Stored data entries:
↓↓↓

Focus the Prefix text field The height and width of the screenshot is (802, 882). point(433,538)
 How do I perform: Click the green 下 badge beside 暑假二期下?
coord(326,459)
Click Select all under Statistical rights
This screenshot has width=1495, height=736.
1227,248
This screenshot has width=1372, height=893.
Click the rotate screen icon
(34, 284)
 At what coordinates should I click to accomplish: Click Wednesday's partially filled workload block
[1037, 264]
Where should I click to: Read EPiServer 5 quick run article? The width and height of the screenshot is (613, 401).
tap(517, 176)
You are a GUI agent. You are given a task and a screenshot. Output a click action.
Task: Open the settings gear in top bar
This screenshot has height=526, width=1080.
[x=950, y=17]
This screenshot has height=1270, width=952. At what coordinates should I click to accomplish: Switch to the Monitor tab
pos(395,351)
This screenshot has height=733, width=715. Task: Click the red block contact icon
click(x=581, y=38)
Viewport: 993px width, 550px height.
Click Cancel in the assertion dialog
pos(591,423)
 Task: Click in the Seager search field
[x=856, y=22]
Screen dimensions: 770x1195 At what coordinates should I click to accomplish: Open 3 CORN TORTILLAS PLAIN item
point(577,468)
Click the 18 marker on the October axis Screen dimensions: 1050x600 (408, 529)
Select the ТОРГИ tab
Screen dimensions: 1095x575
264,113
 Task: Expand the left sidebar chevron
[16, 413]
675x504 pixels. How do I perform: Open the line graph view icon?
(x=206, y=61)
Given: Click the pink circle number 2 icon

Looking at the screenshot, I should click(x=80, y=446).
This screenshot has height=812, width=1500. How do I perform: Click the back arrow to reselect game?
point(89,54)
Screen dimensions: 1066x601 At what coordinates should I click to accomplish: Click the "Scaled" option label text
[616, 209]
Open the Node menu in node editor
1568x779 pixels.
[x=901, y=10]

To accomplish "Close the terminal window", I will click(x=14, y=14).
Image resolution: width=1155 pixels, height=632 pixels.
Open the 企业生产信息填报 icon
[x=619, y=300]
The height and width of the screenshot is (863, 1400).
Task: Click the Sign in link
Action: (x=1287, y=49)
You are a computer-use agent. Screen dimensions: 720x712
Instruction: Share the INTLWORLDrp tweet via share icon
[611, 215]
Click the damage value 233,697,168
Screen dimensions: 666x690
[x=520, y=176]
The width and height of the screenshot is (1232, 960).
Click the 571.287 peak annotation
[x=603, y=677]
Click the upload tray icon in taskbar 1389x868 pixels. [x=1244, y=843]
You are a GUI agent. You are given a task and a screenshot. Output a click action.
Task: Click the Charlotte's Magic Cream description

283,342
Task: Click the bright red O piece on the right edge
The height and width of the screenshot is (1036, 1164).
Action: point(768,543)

↑↑↑

| EXERCISE BRIEF |
Start at the first line of the entries and stop at the line with "You are a computer-use". Retype each of those lines exactly, both ends included.

| SOLUTION TO THE EXERCISE |
Focus the Prefix text field The height and width of the screenshot is (802, 882). point(433,538)
 How do I perform: Click the green 下 badge beside 暑假二期下?
coord(326,459)
Click Select all under Statistical rights
This screenshot has width=1495, height=736.
1227,248
This screenshot has width=1372, height=893.
Click the rotate screen icon
(34, 284)
 At what coordinates should I click to accomplish: Click Wednesday's partially filled workload block
[1037, 264]
Where should I click to: Read EPiServer 5 quick run article? The width and height of the screenshot is (613, 401).
tap(517, 176)
You are a GUI agent. You are given a task and a screenshot. Output a click action.
Task: Open the settings gear in top bar
This screenshot has height=526, width=1080.
[x=950, y=17]
This screenshot has height=1270, width=952. At what coordinates should I click to accomplish: Switch to the Monitor tab
pos(395,351)
This screenshot has height=733, width=715. Task: Click the red block contact icon
click(x=581, y=38)
Viewport: 993px width, 550px height.
Click Cancel in the assertion dialog
pos(591,423)
 Task: Click in the Seager search field
[x=856, y=22]
Screen dimensions: 770x1195 At what coordinates should I click to accomplish: Open 3 CORN TORTILLAS PLAIN item
point(577,468)
Click the 18 marker on the October axis Screen dimensions: 1050x600 (408, 529)
Select the ТОРГИ tab
Screen dimensions: 1095x575
264,113
 Task: Expand the left sidebar chevron
[16, 413]
675x504 pixels. How do I perform: Open the line graph view icon?
(x=206, y=61)
Given: Click the pink circle number 2 icon

Looking at the screenshot, I should click(x=80, y=446).
This screenshot has height=812, width=1500. How do I perform: Click the back arrow to reselect game?
point(89,54)
Screen dimensions: 1066x601 At what coordinates should I click to accomplish: Click the "Scaled" option label text
[616, 209]
Open the Node menu in node editor
1568x779 pixels.
[x=901, y=10]

To accomplish "Close the terminal window", I will click(x=14, y=14).
Image resolution: width=1155 pixels, height=632 pixels.
Open the 企业生产信息填报 icon
[x=619, y=300]
The height and width of the screenshot is (863, 1400).
Task: Click the Sign in link
Action: (x=1287, y=49)
You are a computer-use agent. Screen dimensions: 720x712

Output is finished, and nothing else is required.